Image Recognition for Non-Experts: From Google Cloud Vision to Tensorflow
Displaying an inappropriate ad on a website can be a major headache for an Ad network. Showing ads for a site’s major competitor, or ads in a category at odds with the site’s brand, for example, can cause embarrassment and lost revenue. With the selection of ads being largely algorithmic it can be hard to set up rules to make sure this doesn’t happen. You also don’t want your first awareness of the problem being a call from an angry CEO.
This talk shows how we built a system that uses image recognition to detect Ad Breaches. Our first version makes use of Google’s Cloud Vision API. The Cloud Vision API is a pre-trained service that recognises many categories of objects from images, along with some text recognition. I’ll discuss how to use the Cloud Vision API in your applications, what it is good at, what it is not.

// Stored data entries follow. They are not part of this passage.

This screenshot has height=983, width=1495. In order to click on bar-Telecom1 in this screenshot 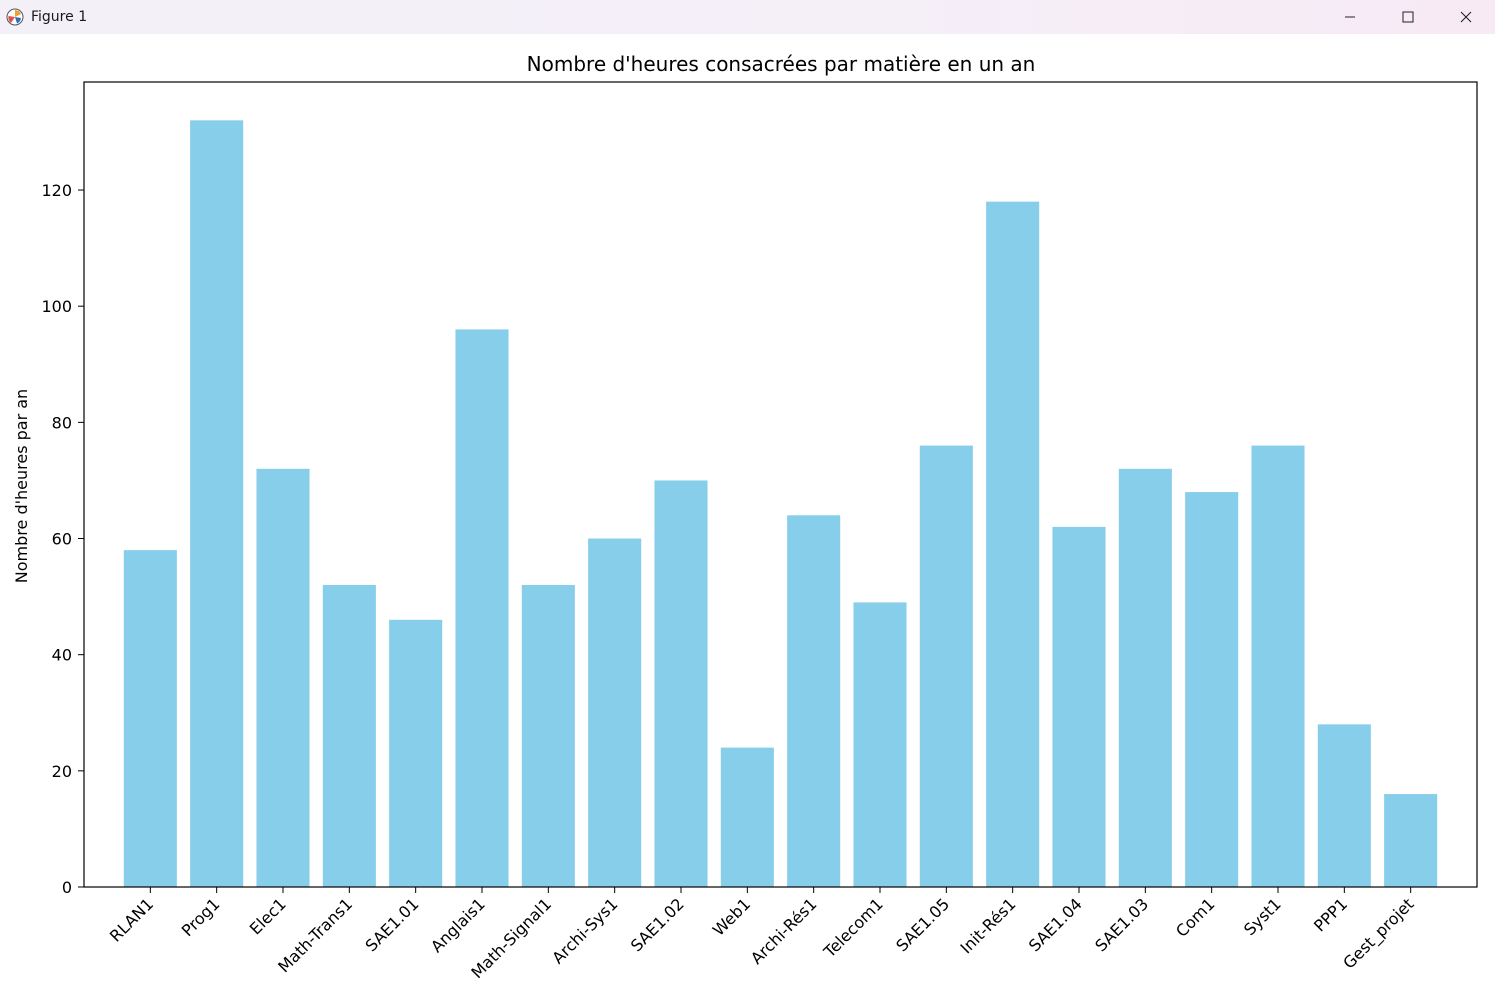, I will do `click(880, 744)`.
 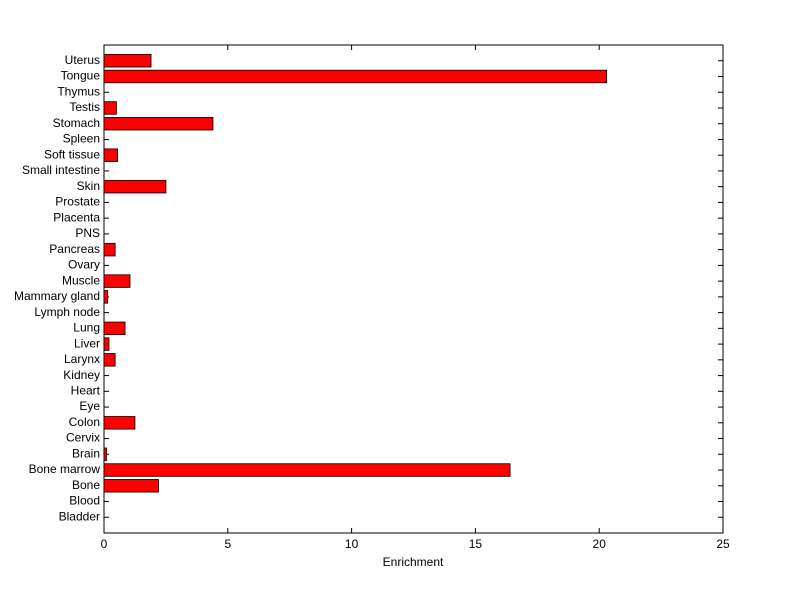 I want to click on y-tick-label: Bone marrow, so click(x=65, y=469).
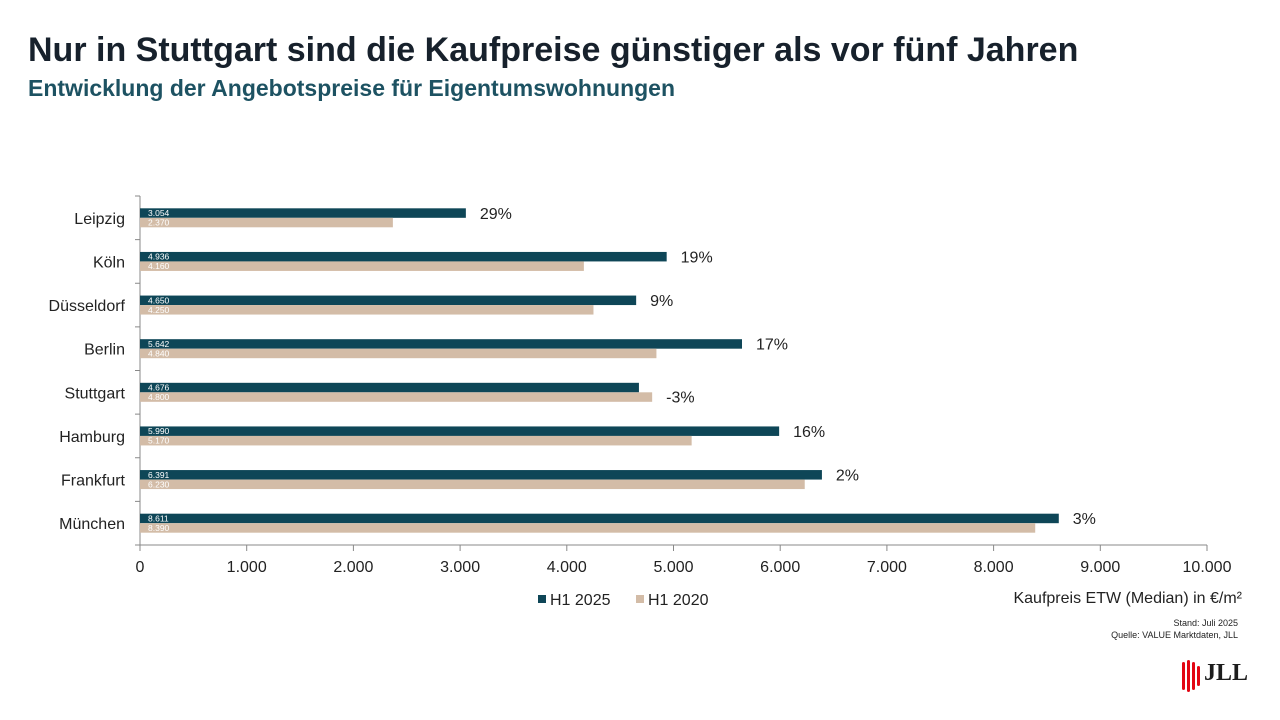 This screenshot has height=720, width=1280. Describe the element at coordinates (159, 475) in the screenshot. I see `bar-value-label: 6.391` at that location.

I’ll then look at using transfer learning to improve our system’s ability to recognise Ad Breaches. I will look at how we can use the popular Tensorflow library to build our own image recognition model. Tensorflow comes with several pre-trained models for image recognition - using these I will show you how to build your own specialised image recognition models in a fraction of the time, and with a fraction of the input data, by re-using existing pre-trained layers from the best models out there. I’ll investigate whether we can train a model to detect potential ad breaches from a small set of examples.
Outline/Structure of the Talk
Standard presentation - just me, some slides, a few jokes, and the big dance number to finish.
Attendees will learn how to use the Google Cloud Vision service, as well as the benefits and drawbacks of using it. They'll also get an introduction to the image recognition models available in Tensorflow, and how to use them to produce their own models.
Application developers, data scientists with an interest in transfer learning.
Prerequisites for Attendees
A basic understanding of machine learning models would be beneficial, but not essential.